O tribunal absolveu o réu do pedido, dizendo, no que ora importa:
“Não há qualquer dúvida de que o artigo 170.° n.ºs 1 e 2 da Portaria n.° 425/91,
de 24/5 determina a obrigação de indemnizar dos CFO eliminados da frequência da
Academia.
Contudo, o Réu acusa este Regulamento de inconstitucionalidade por violação do
princípio da hierarquia dos actos normativos previsto no artigo 112.°, n.ºs 6 e
7 da Constituição da República Portuguesa.
Vejamos.
‘O regulamento é sempre um acto normativo da administração sujeito à lei e
complementar da lei. ‘
Significa isto que a lei tem absoluta prioridade sobre os regulamentos,
traduzindo o princípio da preeminência da lei.
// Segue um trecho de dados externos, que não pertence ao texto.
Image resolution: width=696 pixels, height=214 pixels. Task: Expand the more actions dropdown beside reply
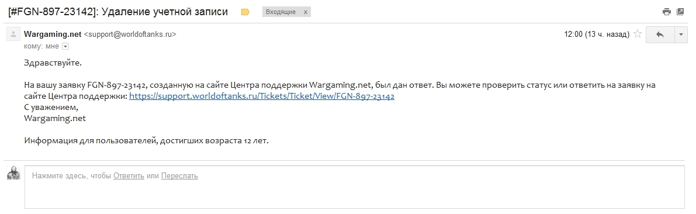(681, 34)
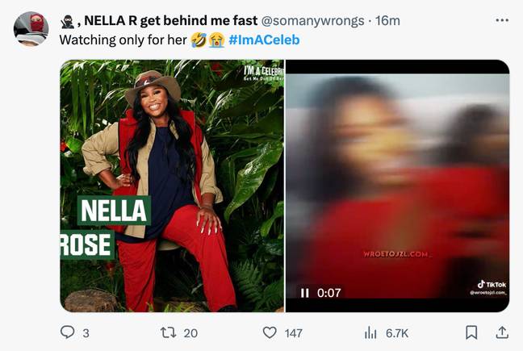The image size is (523, 351).
Task: Click the 0:07 video time indicator
Action: click(328, 293)
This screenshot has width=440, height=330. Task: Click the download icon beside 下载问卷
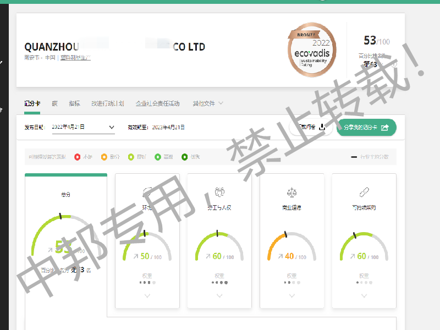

O Artigo 112.º, n.° 6 da CRP proíbe expressamente os regulamentos modificativos,
suspensivos ou revogatórios da lei.
Daqui decorre que nunca um regulamento poderá alterar, substituir ou revogar uma
norma de grau hierárquico superior, a isso o impedindo o princípio do
congelamento do grau hierárquico.
O Regulamento que aqui nos interessa satisfaz o princípio da precedência da lei
uma vez que há nela referência à lei habilitante.
Contudo, estabeleceu, por via regulamentar, a obrigação de pagamento de uma
indemnização cuja previsão não vem referida, em abstracto ou em concreto, no
Estatuto da Academia Militar, aprovado pelo DL n.° 302/88, de 02/09.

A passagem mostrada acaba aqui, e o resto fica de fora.